Reported by Chuck Short on 2012-05-31
52
This bug affects 5 people
Affects Status Importance Assigned to Milestone
dnsmasq (Ubuntu)
Medium
Unassigned
Precise
Medium
Chuck Short

Bug Description

** Issue **

There is an issue with the way nova uses dnsmasq in VLAN mode. It starts
up a single copy of dnsmasq for each vlan on the network host (or on
every host in multi_host mode). The problem is in the way that dnsmasq
binds to an ip address and port[2]. Both copies can respond to broadcast
packet, but unicast packets can only be answered by one of the copies.

In nova this means that guests from only one project will get responses
to their unicast dhcp renew requests. Unicast projects from guests in
other projects get ignored. What happens next is different depending on
the guest os. Linux generally will send a broadcast packet out after
the unicast fails, and so the only effect is a small (tens of ms) hiccup
while interface is reconfigured. It can be much worse than that,
however. I have seen cases where Windows just gives up and ends up with
a non-configured interface.

This bug was first noticed by some users of openstack who rolled their
own fix. Basically, on linux, if you set the SO_BINDTODEVICE socket
option, it will allow different daemons to share the port and respond to
unicast packets, as long as they listen on different interfaces. I
managed to communicate with Simon Kelley, the maintainer of dnsmasq and
he has integrated a fix[3] for the issue in the current version[1] of
dnsmaq.

[3] http://thekelleys.org.uk/gitweb/?p=dnsmasq.git;a=commitdiff;h=9380ba70d67db6b69f817d8e318de5ba1e990b12

** Development Fix **

This has been fixed in quantal with the newer version of dnmasq.

** Stable Fix **

I have backported the patch which fixes this issue, I have attached the debdiff and the buildlog.

** Test Case **

1. Install openstack with vlan mode.
2. Watch instances loose their IP addresses.

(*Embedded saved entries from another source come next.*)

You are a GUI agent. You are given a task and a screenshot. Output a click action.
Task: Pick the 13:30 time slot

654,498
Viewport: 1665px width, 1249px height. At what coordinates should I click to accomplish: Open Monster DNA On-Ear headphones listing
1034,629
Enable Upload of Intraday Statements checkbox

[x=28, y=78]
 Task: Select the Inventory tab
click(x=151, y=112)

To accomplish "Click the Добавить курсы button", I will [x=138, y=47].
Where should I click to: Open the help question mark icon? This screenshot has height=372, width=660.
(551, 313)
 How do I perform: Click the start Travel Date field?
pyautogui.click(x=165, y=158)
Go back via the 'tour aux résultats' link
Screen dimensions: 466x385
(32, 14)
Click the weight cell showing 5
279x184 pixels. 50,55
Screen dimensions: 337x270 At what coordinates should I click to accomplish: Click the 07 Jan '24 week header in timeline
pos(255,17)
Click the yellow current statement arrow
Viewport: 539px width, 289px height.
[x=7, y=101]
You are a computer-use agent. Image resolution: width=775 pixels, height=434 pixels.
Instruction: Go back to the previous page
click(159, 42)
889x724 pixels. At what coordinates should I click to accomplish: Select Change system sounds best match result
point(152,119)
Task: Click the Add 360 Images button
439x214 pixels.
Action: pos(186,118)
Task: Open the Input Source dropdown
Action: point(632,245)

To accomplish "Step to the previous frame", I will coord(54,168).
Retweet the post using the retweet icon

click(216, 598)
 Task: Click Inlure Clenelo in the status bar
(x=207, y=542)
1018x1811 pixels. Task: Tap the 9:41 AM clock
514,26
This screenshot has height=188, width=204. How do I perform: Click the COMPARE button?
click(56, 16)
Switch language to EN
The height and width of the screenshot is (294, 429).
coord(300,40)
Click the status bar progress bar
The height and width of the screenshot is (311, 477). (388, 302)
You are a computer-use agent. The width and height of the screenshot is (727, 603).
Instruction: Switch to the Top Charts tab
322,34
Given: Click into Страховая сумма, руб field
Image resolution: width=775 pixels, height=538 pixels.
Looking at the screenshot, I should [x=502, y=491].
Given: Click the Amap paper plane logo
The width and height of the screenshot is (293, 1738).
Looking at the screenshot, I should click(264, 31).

** Regression Potential **

Minimal, most installations dont use this type of networking.

Scott Moser (smoser) wrote :

this looks like something we should pull in.
Since Ubuntu has unmodified debian package, and debian maintainer is upstream maintainer, we should probably let the quantal package get synced from debian. Then, we can patch the 12.04 Ubuntu version in an SRU.

@Simon,
  If you're reading this, do you have plans for a 2.6.2 release and subsequent 2.6.2-1 upload soon?

Changed in dnsmasq (Ubuntu):
importance: Undecided → Medium
status: New → Triaged
Scott Moser (smoser) on 2012-05-31
Changed in dnsmasq (Ubuntu Precise):
status: New → Triaged
importance: Undecided → Medium

On 31/05/12 14:57, Scott Moser wrote:
> this looks like something we should pull in.
> Since Ubuntu has unmodified debian package, and debian maintainer is upstream maintainer, we should probably let the quantal package get synced from debian. Then, we can patch the 12.04 Ubuntu version in an SRU.
>
> @Simon,
> If you're reading this, do you have plans for a 2.6.2 release and subsequent 2.6.2-1 upload soon?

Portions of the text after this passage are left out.